Personal information
- Full name: Louis Benjamin Gray
- Date of birth: 11 August 1995 (age 30)
- Place of birth: Wrexham, Wales
- Height: 6 ft 1 in (1.86 m)
- Position(s): Goalkeeper

Senior career*
- Years: Team / Apps / (Gls)
- 2013–2015: Wrexham / 0 / (0)
- 2013: → Rhyl (loan) / 2 / (0)
- 2015: → Cefn Druids (loan) / 13 / (0)
- 2015–2018: Everton / 0 / (0)
- 2015: → Colwyn Bay (loan)
- 2018: → Carlisle United (loan) / 0 / (0)
- 2018: Nuneaton Borough / 4 / (0)
- 2018–2020: Carlisle United / 0 / (0)
- 2020: → Chester (loan) / 1 / (0)
- 2020–2022: Chester / 48 / (0)
- 2022: Nantwich Town / 13 / (0)
- 2022: AFC Telford United / 2 / (0)

= Louis Gray (footballer) =

Welsh footballer

Louis Benjamin Gray (born 11 August 1995) is a Welsh professional footballer who plays as a goalkeeper.

==Career==
Gray began his career with Wrexham, and spent loan spells at Rhyl and Cefn Druids.
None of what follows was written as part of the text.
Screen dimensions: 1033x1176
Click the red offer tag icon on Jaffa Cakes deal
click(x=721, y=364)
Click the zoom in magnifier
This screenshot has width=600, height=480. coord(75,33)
He moved to Everton in 2015, and spent a loan spell at Colwyn Bay in October 2015. He moved on loan to Carlisle United in January 2018.

He was released by Everton at the end of the 2017–18 season. He signed for Nuneaton Borough in August 2018. He returned to Carlisle United in October 2018, signing a new contract a week later keeping him at the club until January 2019. In December 2018 he signed a further contract extension, until the end of the 2018–19 season. He was offered a new contract by Carlisle at the end of the 2018–19 season. He made his senior debut for the club on 15 October 2019, in the EFL Trophy.
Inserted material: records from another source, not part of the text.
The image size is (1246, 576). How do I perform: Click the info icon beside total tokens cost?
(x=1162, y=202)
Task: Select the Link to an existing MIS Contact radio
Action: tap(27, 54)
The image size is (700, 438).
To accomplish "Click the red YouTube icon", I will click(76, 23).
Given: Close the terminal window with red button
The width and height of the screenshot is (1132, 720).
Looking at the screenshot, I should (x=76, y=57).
He moved on loan to Chester in February 2020.

In May 2020 Carlisle United announced that Gray would leave the club when his contract expired on 30 June 2020. He played for Chester in the July 2020 play-off matches, despite technically being a free agent, after permission was granted by the league to temporarily register him as a Chester player. He signed for the club in August 2020. In January 2021 he said he wanted to beat the club's clean sheet record.

In July 2022, Gray joined Northern Premier League Premier Division club Nantwich Town. He then signed for AFC Telford United.